Sam Rainsy, leader of the Cambodia National Rescue Party, said in a brief emailed announcement that his party had won Sunday's general election, although no results had yet been released by the authorities.
There was no immediate reaction from the ruling Cambodian People's Party.
Earlier, Reuters reported that security was tightened in Phnom Penh Sunday after voting ended.
Military police blocked off a road leading to Hun Sen's home and one going to the offices of his CPP and the National Election Committee.
Eng Chhay Eang, a CNRP candidate, said that based on vote counts from some polling stations provided by party monitors, the CNRP was positive of gaining more seats. "At places where we were defeated last time, we are now taking the lead," he said.

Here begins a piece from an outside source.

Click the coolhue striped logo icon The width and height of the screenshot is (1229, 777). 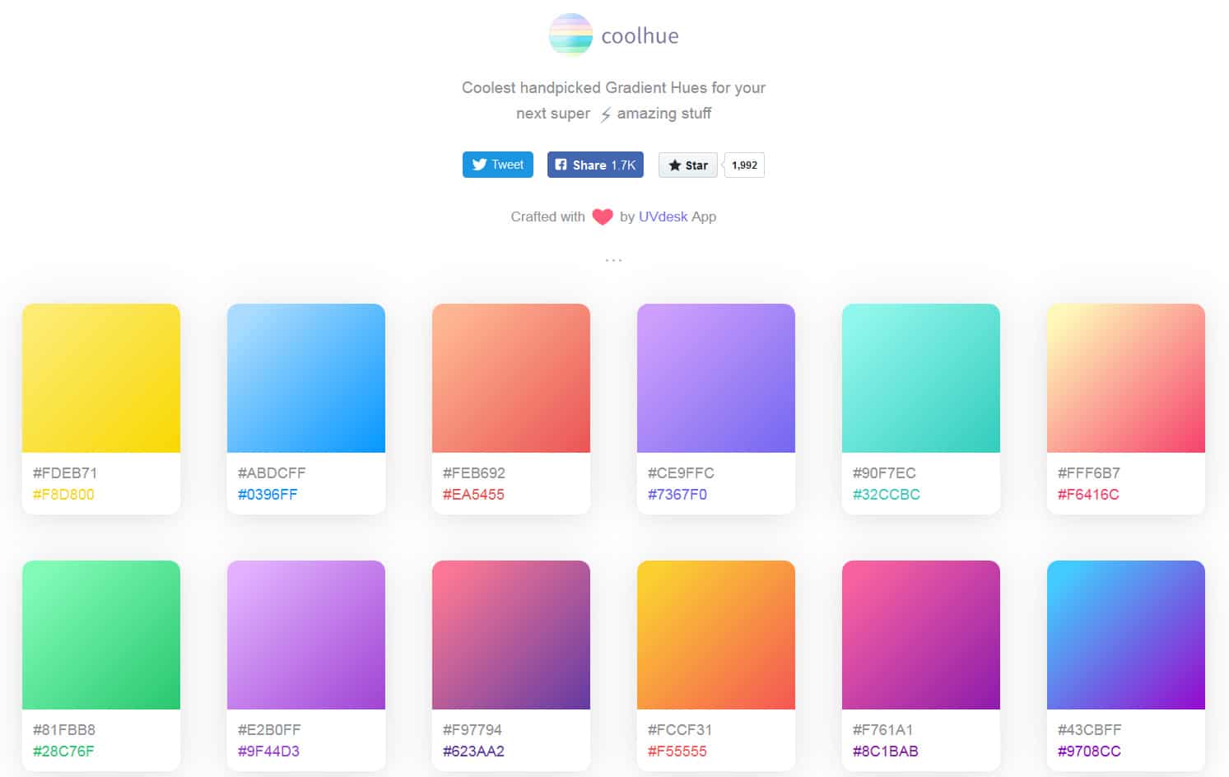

Backed by a compliant media and with superior resources, the CPP is confident of victory, but analysts believe the recently united opposition may dent its majority. The CPP had 90 of the 123 seats in the outgoing parliament and the parties that united to form the CNRP had 29.
Voting, like the campaign itself, was generally peaceful although scuffles were reported in various places, mostly involving people complaining about irregularities. Angry voters set fire to a car outside one polling station in the capital and some smashed up police cars, Reuters reported.
The CNRP has alleged electoral lists were manipulated to give the CPP more votes and also complained about the disruption of meetings and campaigning by the security forces for Hun Sen.
"The partisanship of the military and police has created an intimidating atmosphere for voters in many parts of the country," U.S.-based Human Rights Watch said in a statement ahead of the poll.
More than 9.6 million people were eligible to vote. The National Election Committee could publish some provisional results on Sunday evening. Full results could take weeks.
Rainsy, a former finance minister, returned from exile after a royal pardon. He had faced a jail sentence handed down in 2010 for spreading disinformation and falsifying maps to contest a new border agreed with Vietnam, charges he called politically motivated.